Du point de vue des sociétés humaines, tous les états stables alternatifs d’un écosystème ne sont pas désirables. La valeur qu’on accordera à un état stable dépendra, entre autres, de son utilité sociale ou économique, et du contexte dans lequel se fait la gestion des ressources tirées de l’écosystème (Holling, 1973; Ludwig et al., 1997; Drever et al., 2006), peu importe que ce système soit résilient ou non. Par exemple, un paysage forestier composé principalement d’espèces introduites ayant peu d’utilité peut être considéré comme étant indésirable, mais être hautement résilient, alors qu’une monoculture d’arbre peut être économiquement désirable, mais posséder une faible résilience aux perturbations (Drever et al., 2006).

Résilience et états stables alternatifs dans le nord-ouest québécois : pessières productives ou tourbières forestières?

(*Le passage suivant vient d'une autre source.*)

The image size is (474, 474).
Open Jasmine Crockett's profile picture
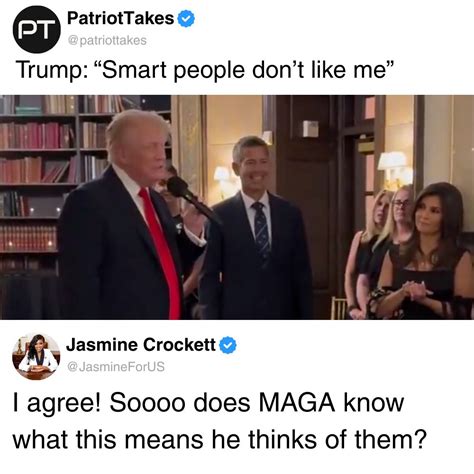(x=36, y=356)
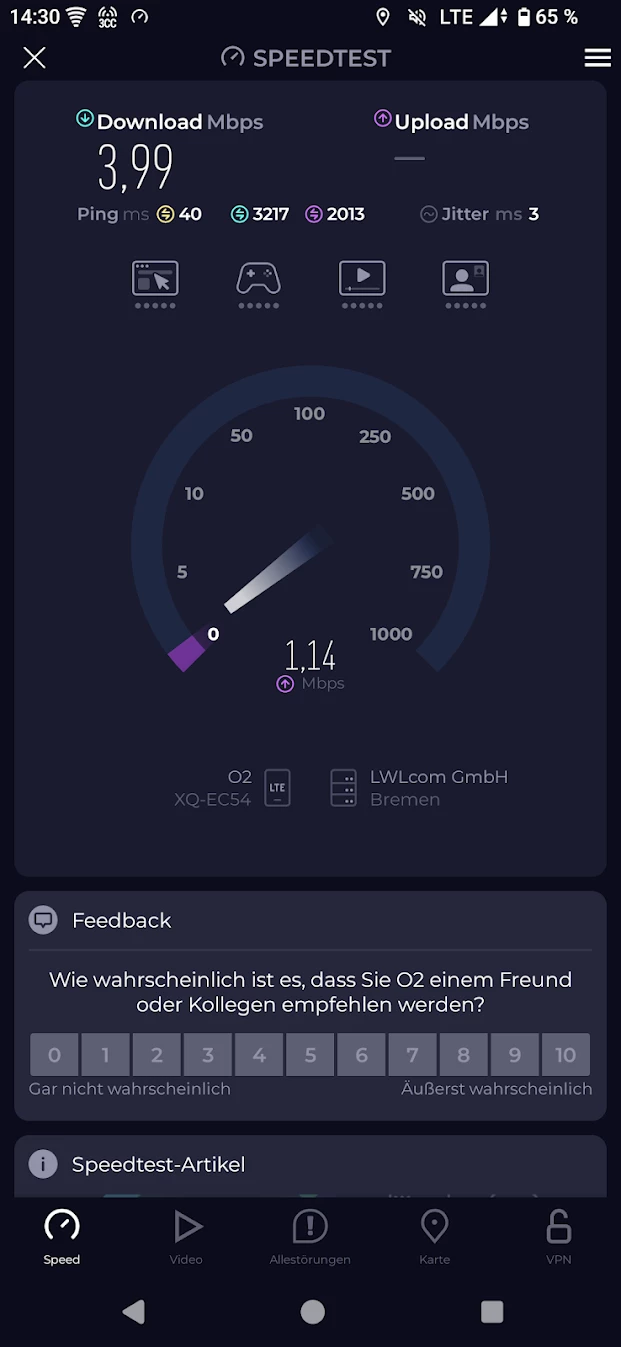
Task: Tap the video streaming quality icon
Action: (362, 279)
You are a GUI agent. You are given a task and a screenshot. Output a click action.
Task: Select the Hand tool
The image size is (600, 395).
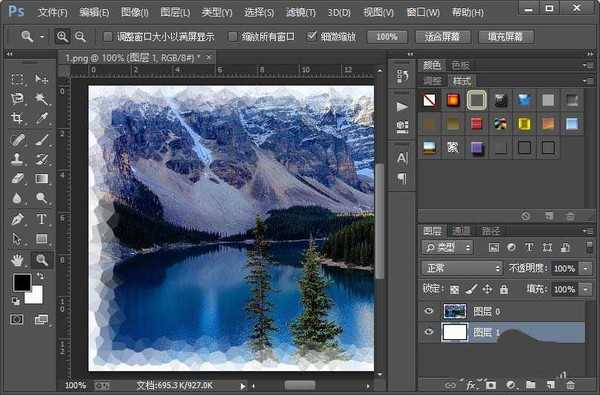coord(17,260)
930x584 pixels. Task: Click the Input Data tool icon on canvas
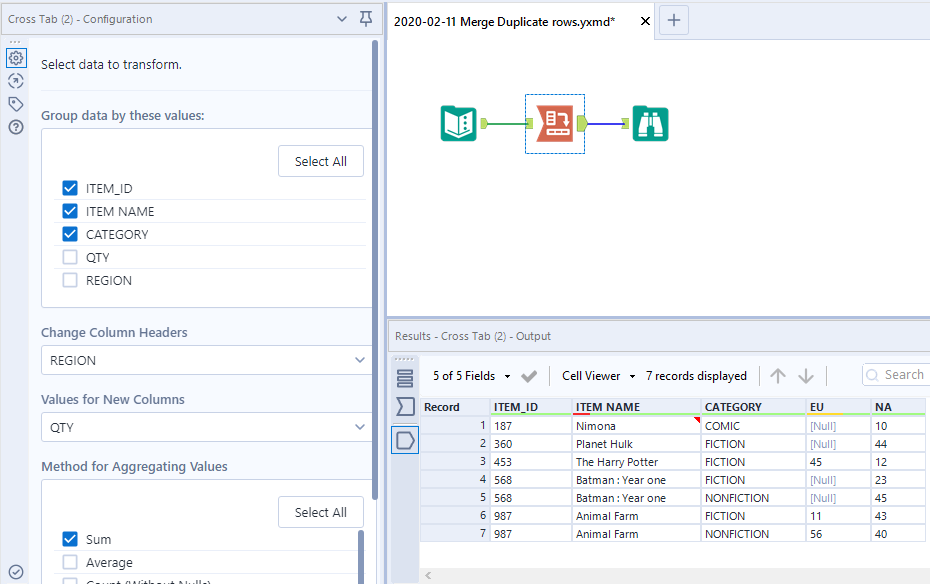(459, 123)
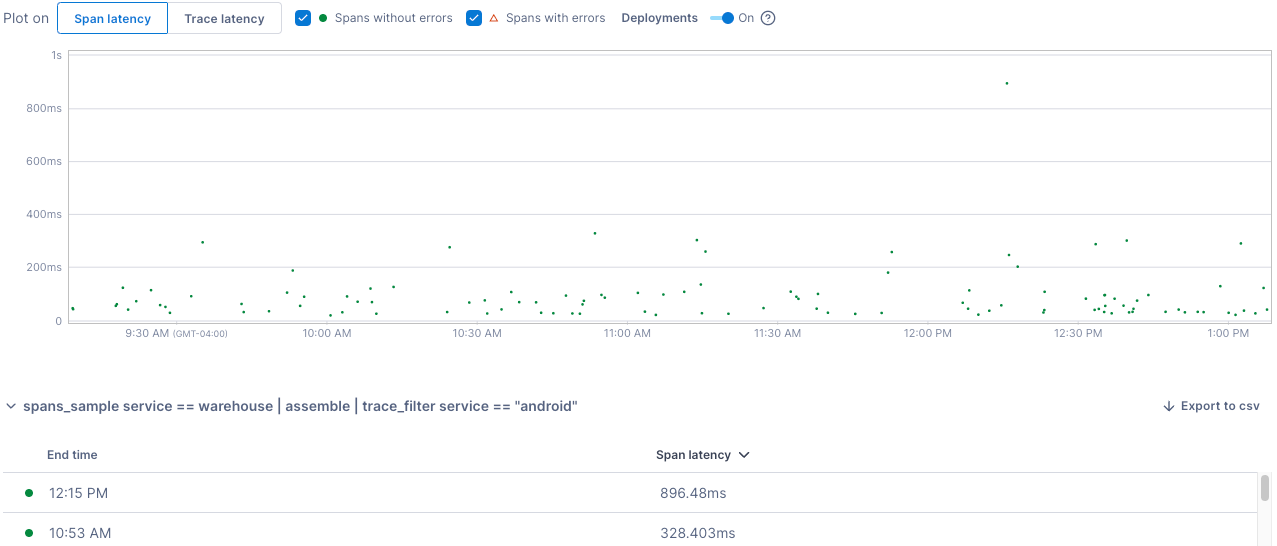
Task: Uncheck the Spans without errors checkbox
Action: coord(303,18)
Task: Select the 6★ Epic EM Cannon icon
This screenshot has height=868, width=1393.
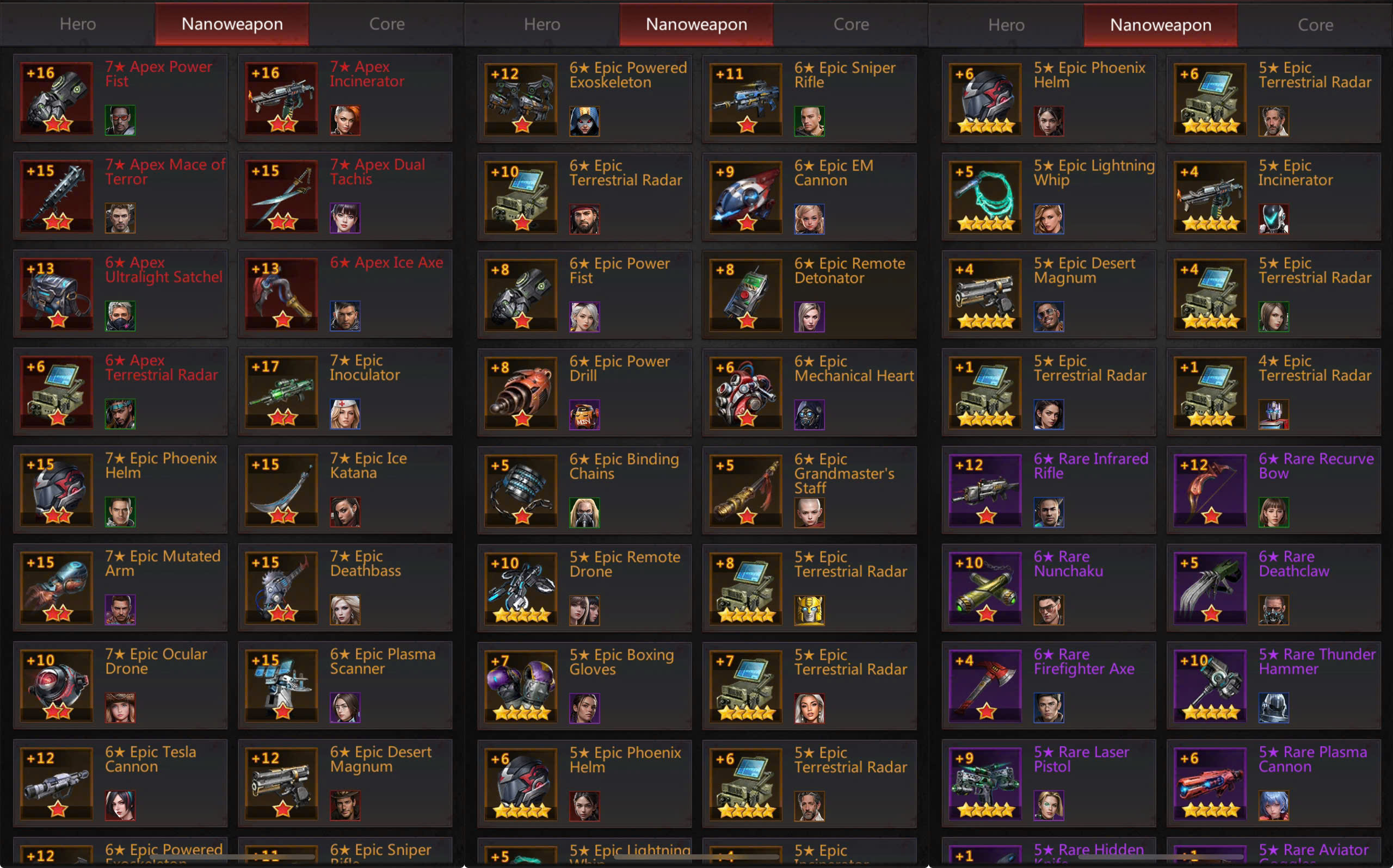Action: (746, 197)
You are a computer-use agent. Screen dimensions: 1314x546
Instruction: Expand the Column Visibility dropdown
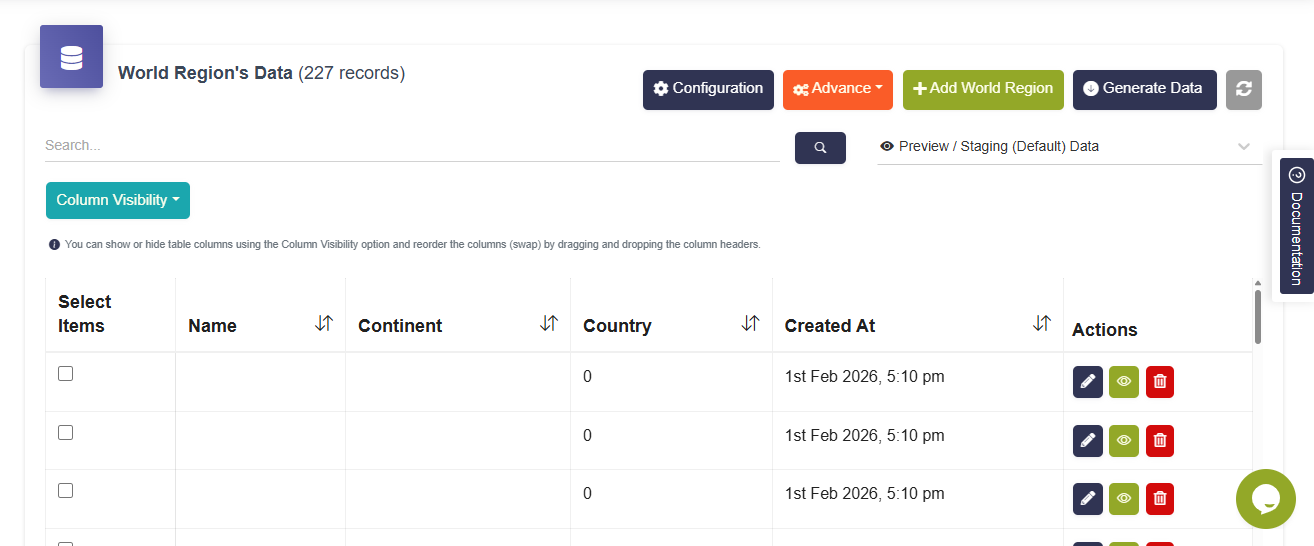pos(118,200)
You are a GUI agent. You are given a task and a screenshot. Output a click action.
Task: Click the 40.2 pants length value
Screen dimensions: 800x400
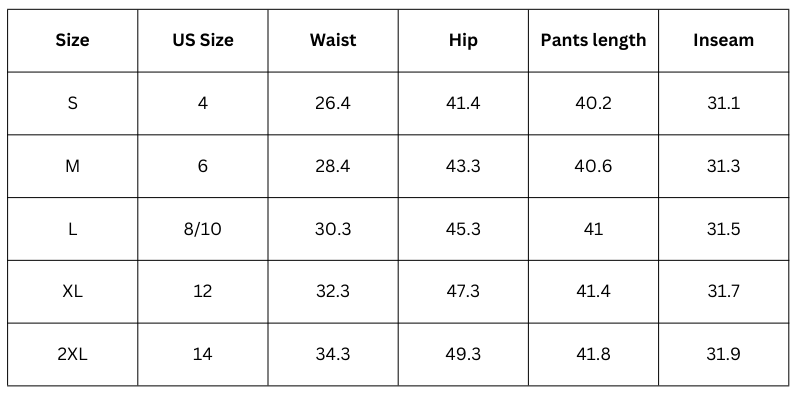point(593,103)
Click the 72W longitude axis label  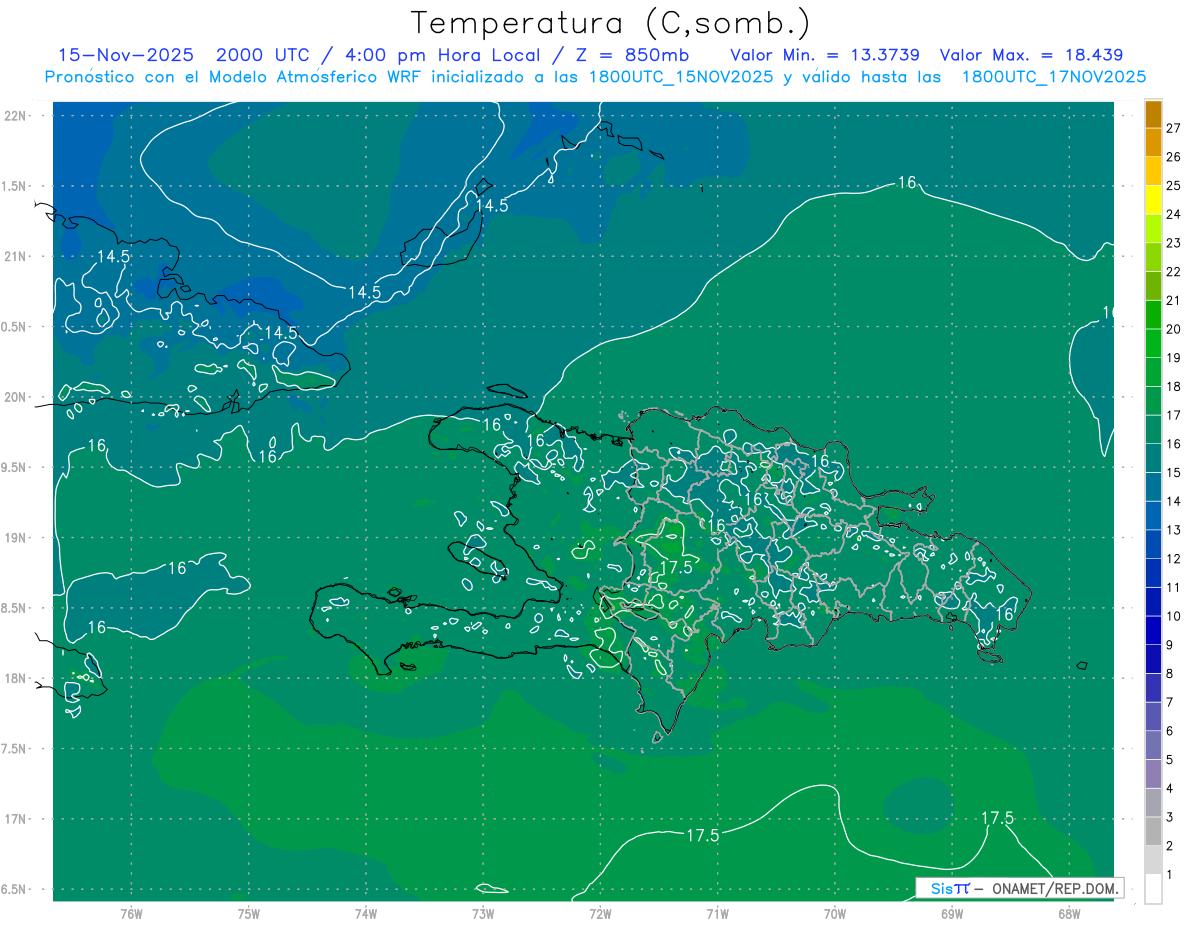[600, 914]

Une vaste région du nord-ouest québécois se situe dans la province naturelle des Basses-terres de l’Abitibi et de la Baie James (Li et Duerne, 1999). Cette province naturelle constitue une plaine légèrement inclinée vers la baie James. Au cours de la dernière période glaciaire qui s’est terminée il y a environ 10 000 ans, divers processus glaciaires et périglaciaires (i.e. glaciation, réavancées glaciaires régionales, invasions marine et lacustre) ont laissé sur ce territoire d’épais dépôts d’argile, de limon et de graviers relativement mal drainés sur lesquels se sont développées de grandes tourbières forestières (Veillette, 1994). La partie sud de ce territoire, communément appelée la ceinture d’argile, est recouverte d’un épais (> 10 rn) dépôt glaciolacustre constitué d’argile et de limon mis en place par les lacs proglaciaires Barlow et Ojibway suivant la dernière glaciation (Veillette, 1994). La partie nord du territoire quant à elle est recouverte d’un till très compact (le till de Cochrane) constitué d’un mélange d’argile, de graviers et de galets, et mis en place par une avancée glaciaire tardive il y a environ 8 000 ans (V eillette, 1994).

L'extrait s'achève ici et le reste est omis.